CONSIGNE:
Pouvez-vous mettre à jour l'ensemble des données ci-dessous en remplaçant « GUI agent » par « UI agent » partout, sans rien modifier d'autre ?

DONNÉES DE L'EXERCICE:

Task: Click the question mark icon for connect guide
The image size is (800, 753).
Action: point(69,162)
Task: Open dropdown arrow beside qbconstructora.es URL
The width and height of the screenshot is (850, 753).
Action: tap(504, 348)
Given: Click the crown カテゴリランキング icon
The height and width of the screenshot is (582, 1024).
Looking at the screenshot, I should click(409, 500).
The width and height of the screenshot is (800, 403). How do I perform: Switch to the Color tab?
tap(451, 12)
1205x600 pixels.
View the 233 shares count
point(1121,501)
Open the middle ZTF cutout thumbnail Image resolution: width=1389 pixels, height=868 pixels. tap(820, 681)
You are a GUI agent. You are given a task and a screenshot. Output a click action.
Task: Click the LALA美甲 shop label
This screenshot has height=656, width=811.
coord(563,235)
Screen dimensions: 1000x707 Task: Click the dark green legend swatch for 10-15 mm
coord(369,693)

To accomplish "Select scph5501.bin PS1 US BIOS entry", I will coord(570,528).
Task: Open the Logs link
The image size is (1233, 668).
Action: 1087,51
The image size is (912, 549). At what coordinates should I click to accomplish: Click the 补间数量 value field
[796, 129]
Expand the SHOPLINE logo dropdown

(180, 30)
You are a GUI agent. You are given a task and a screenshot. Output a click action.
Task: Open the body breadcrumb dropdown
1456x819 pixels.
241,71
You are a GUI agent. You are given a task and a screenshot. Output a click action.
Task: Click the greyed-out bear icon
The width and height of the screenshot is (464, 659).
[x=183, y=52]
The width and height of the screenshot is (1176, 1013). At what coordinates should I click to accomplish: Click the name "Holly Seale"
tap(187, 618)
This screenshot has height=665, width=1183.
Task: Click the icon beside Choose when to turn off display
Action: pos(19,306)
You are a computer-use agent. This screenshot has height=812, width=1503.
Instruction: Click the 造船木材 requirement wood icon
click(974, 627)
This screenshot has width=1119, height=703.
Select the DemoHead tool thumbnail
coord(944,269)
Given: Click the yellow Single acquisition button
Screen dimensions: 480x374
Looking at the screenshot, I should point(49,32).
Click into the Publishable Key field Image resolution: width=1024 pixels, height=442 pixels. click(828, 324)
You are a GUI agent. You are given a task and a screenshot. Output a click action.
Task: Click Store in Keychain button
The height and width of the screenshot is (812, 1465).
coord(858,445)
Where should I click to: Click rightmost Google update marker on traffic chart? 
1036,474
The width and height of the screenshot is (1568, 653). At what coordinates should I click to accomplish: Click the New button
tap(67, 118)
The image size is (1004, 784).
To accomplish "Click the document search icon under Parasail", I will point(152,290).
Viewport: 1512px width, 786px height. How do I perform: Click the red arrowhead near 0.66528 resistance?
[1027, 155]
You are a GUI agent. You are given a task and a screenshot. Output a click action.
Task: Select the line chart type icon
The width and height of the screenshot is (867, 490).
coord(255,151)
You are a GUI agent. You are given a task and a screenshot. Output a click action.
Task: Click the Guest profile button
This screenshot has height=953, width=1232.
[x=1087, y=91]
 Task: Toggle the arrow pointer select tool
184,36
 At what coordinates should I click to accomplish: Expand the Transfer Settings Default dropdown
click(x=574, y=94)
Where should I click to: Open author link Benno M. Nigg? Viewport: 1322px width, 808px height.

RÉSULTAT DE LA TÂCHE:
Task: Click the question mark icon for connect guide
The image size is (800, 753).
Action: point(69,162)
Task: Open dropdown arrow beside qbconstructora.es URL
The width and height of the screenshot is (850, 753).
Action: tap(504, 348)
Given: Click the crown カテゴリランキング icon
The height and width of the screenshot is (582, 1024).
Looking at the screenshot, I should click(409, 500).
The width and height of the screenshot is (800, 403). How do I perform: Switch to the Color tab?
tap(451, 12)
1205x600 pixels.
View the 233 shares count
point(1121,501)
Open the middle ZTF cutout thumbnail Image resolution: width=1389 pixels, height=868 pixels. tap(820, 681)
You are a UI agent. You are given a task and a screenshot. Output a click action.
Task: Click the LALA美甲 shop label
This screenshot has height=656, width=811.
coord(563,235)
Screen dimensions: 1000x707 Task: Click the dark green legend swatch for 10-15 mm
coord(369,693)

To accomplish "Select scph5501.bin PS1 US BIOS entry", I will coord(570,528).
Task: Open the Logs link
The image size is (1233, 668).
Action: 1087,51
The image size is (912, 549). At what coordinates should I click to accomplish: Click the 补间数量 value field
[796, 129]
Expand the SHOPLINE logo dropdown

(180, 30)
You are a UI agent. You are given a task and a screenshot. Output a click action.
Task: Open the body breadcrumb dropdown
1456x819 pixels.
241,71
You are a UI agent. You are given a task and a screenshot. Output a click action.
Task: Click the greyed-out bear icon
The width and height of the screenshot is (464, 659).
[x=183, y=52]
The width and height of the screenshot is (1176, 1013). At what coordinates should I click to accomplish: Click the name "Holly Seale"
tap(187, 618)
This screenshot has height=665, width=1183.
Task: Click the icon beside Choose when to turn off display
Action: pos(19,306)
You are a computer-use agent. This screenshot has height=812, width=1503.
Instruction: Click the 造船木材 requirement wood icon
click(974, 627)
This screenshot has width=1119, height=703.
Select the DemoHead tool thumbnail
coord(944,269)
Given: Click the yellow Single acquisition button
Screen dimensions: 480x374
Looking at the screenshot, I should point(49,32).
Click into the Publishable Key field Image resolution: width=1024 pixels, height=442 pixels. click(828, 324)
You are a UI agent. You are given a task and a screenshot. Output a click action.
Task: Click Store in Keychain button
The height and width of the screenshot is (812, 1465).
coord(858,445)
Where should I click to: Click rightmost Google update marker on traffic chart? 
1036,474
The width and height of the screenshot is (1568, 653). At what coordinates should I click to accomplish: Click the New button
tap(67, 118)
The image size is (1004, 784).
To accomplish "Click the document search icon under Parasail", I will point(152,290).
Viewport: 1512px width, 786px height. How do I perform: Click the red arrowhead near 0.66528 resistance?
[1027, 155]
You are a UI agent. You are given a task and a screenshot. Output a click action.
Task: Select the line chart type icon
The width and height of the screenshot is (867, 490).
coord(255,151)
You are a UI agent. You are given a task and a screenshot. Output a click action.
Task: Click the Guest profile button
This screenshot has height=953, width=1232.
[x=1087, y=91]
 Task: Toggle the arrow pointer select tool
184,36
 At what coordinates should I click to accomplish: Expand the Transfer Settings Default dropdown
click(x=574, y=94)
Where should I click to: Open author link Benno M. Nigg? Viewport: 1322px width, 808px height.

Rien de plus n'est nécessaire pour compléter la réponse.